A decently designed audio system will be designed not to have problems with line noise.
post #26 of 67
Quote:
Originally Posted by JohnFerrier
A decently designed audio system will be designed not to have problems with line noise.
That's a truism, I think, or it begs the question. Or maybe it's circular reasoning. But whatever.
post #27 of 67
Quote:
Originally Posted by Tim D
You can both be right. A water purifier could be considered worthless to someone who drinks pure water naturally. Additionally just because a power conditioner is expensive doesn't mean it is well designed either. The Furman unit is produced by a pro-audio/broadcast company and doesn't sell their gear in audiophile circles anyhow.

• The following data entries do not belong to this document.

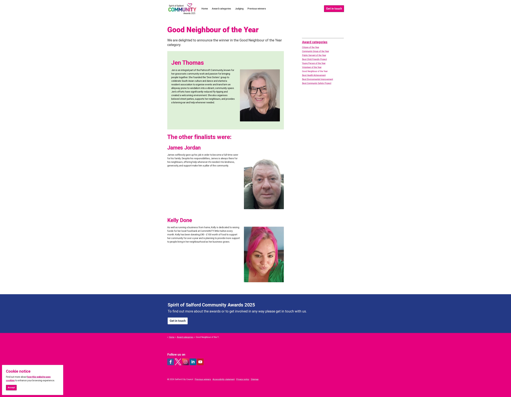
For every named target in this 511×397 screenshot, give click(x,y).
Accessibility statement (224, 379)
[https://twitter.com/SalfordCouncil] (178, 362)
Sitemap (255, 379)
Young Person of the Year (313, 63)
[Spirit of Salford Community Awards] (182, 9)
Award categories (221, 8)
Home (204, 8)
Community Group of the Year (315, 51)
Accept (11, 387)
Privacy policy (242, 379)
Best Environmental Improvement (317, 79)
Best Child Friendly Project (314, 59)
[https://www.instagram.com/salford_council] (185, 362)
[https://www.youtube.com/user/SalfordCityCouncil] (200, 362)
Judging (239, 8)
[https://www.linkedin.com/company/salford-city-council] (193, 362)
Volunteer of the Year (312, 67)
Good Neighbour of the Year (315, 71)
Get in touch (334, 8)
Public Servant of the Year (314, 55)
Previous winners (257, 8)
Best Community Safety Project (316, 83)
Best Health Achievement (314, 75)
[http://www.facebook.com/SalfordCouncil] (170, 362)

If you are in the broadcast or pro-audio industry...you should probably be buying stuff that 'works' period.
I don't know what is in the Furnman unit, but the ones I have use a 20 pound torroidal isolation transformer and rather large polypropylene capacitors.
post #28 of 67
Quote:
Originally Posted by PhilS
That's a truism, I think, and it also begs the question. Or maybe it's circular reasoning. But whatever.
I know you are confused.
post #29 of 67
Quote:
Originally Posted by Ferbose
I actually went into the datasheet of the instrument amplifier and calculated its S/N to be 107 dB.
107 db is about the volume of a car horn at close range. That means that you would have to have your music turned up pretty doggone loud to even get the noise floor to raise above zero. For all intents and purposes, a 30% improvement on 107 (or 104, depending on how you calculated it) is not discernable at normal listening levels.

See ya
Steve
post #30 of 67
Quote:
Originally Posted by JohnFerrier
I know you are confused.
Yes, you're too sharp for me. Good night.